Firstly, all the peers that spoke against the clause agreed that the existing law adequately protects property owners and that a new criminal offence would be nothing but a form of propaganda. People displaced from their homes by squatters are already fully protected by the 1977 Criminal Law Act that protects displaced
residential occupiers (DROs) and protected intending occupiers (PIOs) by making it a criminal
offence to squat someone else’s home.

Lord Bach (Labour’s Justice spokesman) said “It is very
telling that the Metropolitan Police, the Bar Council and the Law Society, none of which are natural
friends of the squatting community, all think that bringing this particular legislation is completely

Baroness Stern, a cross-bencher, clearly stated that the creation of a new criminal
offence, far from being a solution to an unclear issue, also contradicts the Government’s promise not
to create new unnecessary offences.

Secondly, both Baroness Miller (Lib-Dem) and Lord Bach (Labour’s Justice Spokesman) argued
that, given the existence of a clear law on squatting related issues, the new offence appears to
be motivated by the negative and manipulative press campaign that some newspapers have
been waging over the past year.

As SQUASH has highlighted, newspapers such as
The Evening Standard and The Daily Mail have repeatedly printed highly distorted reports which
have demonized squatters by presenting, as Lord Bach acknowledged, sad stories of people
who had been deprived of their house and who were powerless in facing the situation.

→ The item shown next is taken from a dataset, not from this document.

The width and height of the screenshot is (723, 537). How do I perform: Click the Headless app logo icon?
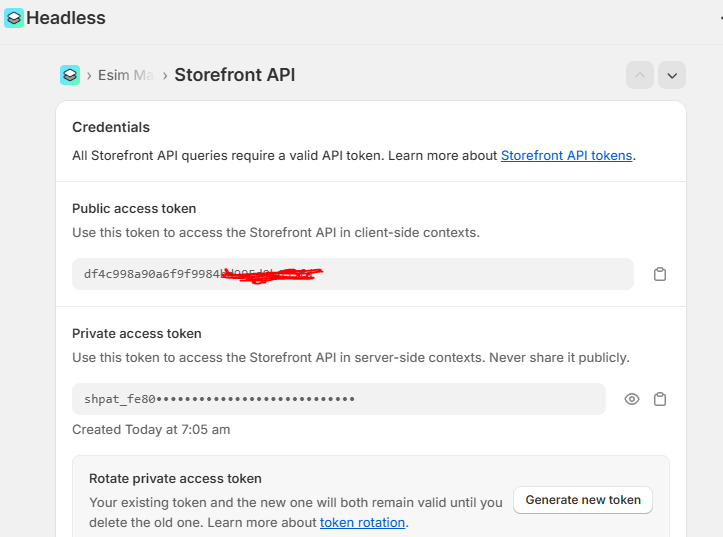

What has always been omitted in these “reports” (together with the fact that, as Baroness Miller said, “the instances of squatters trying to establish themselves in someone’s home are minuscule”) is that eventually all these cases turned out to be situations in which the existing law could have been, or actually had been, successfully applied.

“Perhaps a hint [to understanding the Government’s reasons to change
the law] came in the signature leaks to the media” Lord Bach said, speaking about the fact that the
Ministry of Justice have played an active part in this misinformation campaign by briefing the press on these misrepresented stories.

Another controversial aspect of the law clearly expressed within the House of Lords debate is that
the Government are ignoring the increasing evidence that criminalisation will hurt the most vulnerable. As Lord Bach said “we know…that there is a significant prevalence of mental health problems, learning difficulties and substance addiction among those who are homeless”, as the Government’s own impact assessment also acknowledges. Research by Crisis shows that 40 percent of single homeless people have turned to squatting.

Clause 130 proposes that criminalising homeless people, and pushing them through the criminal justice system, is an acceptable response to survival strategies deployed in the midst of a housing crisis.

This “cynical and cold-blooded approach”, as Lord Judd defined it, motivated, as Lord Bach said, by “pure populism”, is going to have terrible consequences for the most vulnerable people, and for the homelessness providers, charities, and local authorities directly involved with homelessness and housing issues. “It is demonisation of the poor by another method” added Bach.

These are some of the many problems with clause 130 passionately raised in the House of Lords debate. The Minister of State, Lord McNally, was left appearing rather confused and lacking arguments in his answers on these issues. The impression that the Government has attempted to score a few ‘populist points’ out of a delicate question is now stronger than ever.

Peers from across the spectrum seem keen to oppose the clause by endorsing the spirit of Baroness Miller’s amendment to exclude long-term empty property from the proposals.

Note: The Bill has been changed so that the clause relating to squatting is now 136, not 130.